AdGuard w. Unbound - showing only 1 client (router)

Hey team! I’m not really sure if this is a DietPi issue or AdGuard one, or something else I did wrong :thinking: In my clients list on AdGuard console, I only see my router listed there. I’m running Unbound and have directed the router to use the Pi host as DNS (something I’ve never done before) and looking in the clients list only the router is there, is this expected?

I was running Pi-Hole before (but no Unbound) and then I could see all the clients (around 7) on my network which was utilizing pihole blocking. It’s not really a big issue, just slightly annoying as I want to know which device most blocks are coming from.

I’ve confirmed that all my devices are successfully blocking, I just don’t see them in the clients list. Are there any suggestions on this? It’s the first time I’m using AdGuard, so just exploring some alternatives to pihole :slight_smile:

Thanks!

This is how it looks in the Clients (runtime)

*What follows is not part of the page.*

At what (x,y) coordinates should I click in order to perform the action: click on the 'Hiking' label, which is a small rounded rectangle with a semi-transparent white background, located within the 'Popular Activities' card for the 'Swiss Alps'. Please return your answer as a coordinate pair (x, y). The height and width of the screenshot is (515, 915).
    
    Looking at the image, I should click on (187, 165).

Well it is a behaviour on how you setup your environment.

I guess your clients use your Router as local DNS server. Correct? And your router is going to ask AGH? Therefore your router is seems as client on AGH as the Router is the one asking. To see all clients on AGH, you would need to review your DHCP server settings. And check what DNS server is used inside DHCP configuration. Not sure what router you use and who is DHCP server. Some router allow to adjust DHCP Server settings and assign your one DNS server inside DHCP configuration.

Heya! Yeah this all makes sense, but what I don’t understand is why it works with pi-hole and not AGH, as the setup is basically exactly the same (except that I use my local DNS now).

My Router (192.168.42.1) is set to use the DNS server which is the Pi (192.168.42.150) running AGH & Unbound. And the DHCP is all happening on the router side assigning all the clients the IPs.

Some router allow to adjust DHCP Server settings and assign your one DNS server inside DHCP configuration.

Ahh you know what! I think this is what I did different this time around as well. I assigned the DNS on the WAN config on the router and not the LAN (under DHCP settings). Is this what’s causing AGH to only show the routers IP?

LAN:

WAN:

Running Asus router: RT-AX68U

Yes basically you would need to fill the DNS server value on your DHCP server configuration. At the moment it is empty. Means all clients use your Router. Simply add there AGH IP and restart your clients. Now they should get AGH assigned as DNS and should show up on AGH interface.

Well this was indeed embarrassing :slight_smile: Feels so logical to do it on the LAN section than the WAN. Thanks for helping out mate :slight_smile: All clients are there now

This is very clearly specified in the manual too, my bad.

The one thing I don’t really get from https://dietpi.com/docs/software/dns_servers/#adguard-home in option 2: Option 2 - Setup your router to use the AdGuard Home DNS server

Is the part after: On your AdGuard Home device, you will need to set a different DNS server.
I checked my settings and the Static DNS in dietpi-config 8 1 was set to the router for some reason (same IP as the gateway).
So as per the guide I’ve now changed it to Cloud9 dns, but what does this change in general? Is it if my local Unbound DNS fails, the clients on my network will still be able to access internet as they would fallback on this DNS?

small misunderstanding. The setting in dietpi-config has nothing to do with Unbound, AGH or how your clients resolve DNS request. This setting is applicable for your device only and has no effect to other clients on your network. As well it is not a fallback DNS server. The aim of this setting is to ensure proper DNS resolution for your DietPi device themselves. Means if Unbound or AGH are failing, you are still able to resolve DNS request on DietPi to fix thinks or to perform a reinstall.

The docs are indeed a bit unclear, actually there should be there options:

  1. Setup AGH as static DNS on each client
  2. Setup AGH as upstream DNS for the router, hence clients keep asking the router and the router forwards to AGH: In this case AGH must not have the router as upstream, else you have a DNS loop.
  3. Setup AGH as DHCP DNS, so all DHCP clients ask AGH directly: In this case AGH could use the router as upstream DNS, benefiting from its DNS cache, while the router in case uses another upstream DNS as configured or provided by ISP. The router must then not use AGH as upstream DNS to prevent a DNS loop.

The DNS loop issue of course does not apply when AGH strictly users Unbound as upstream DNS.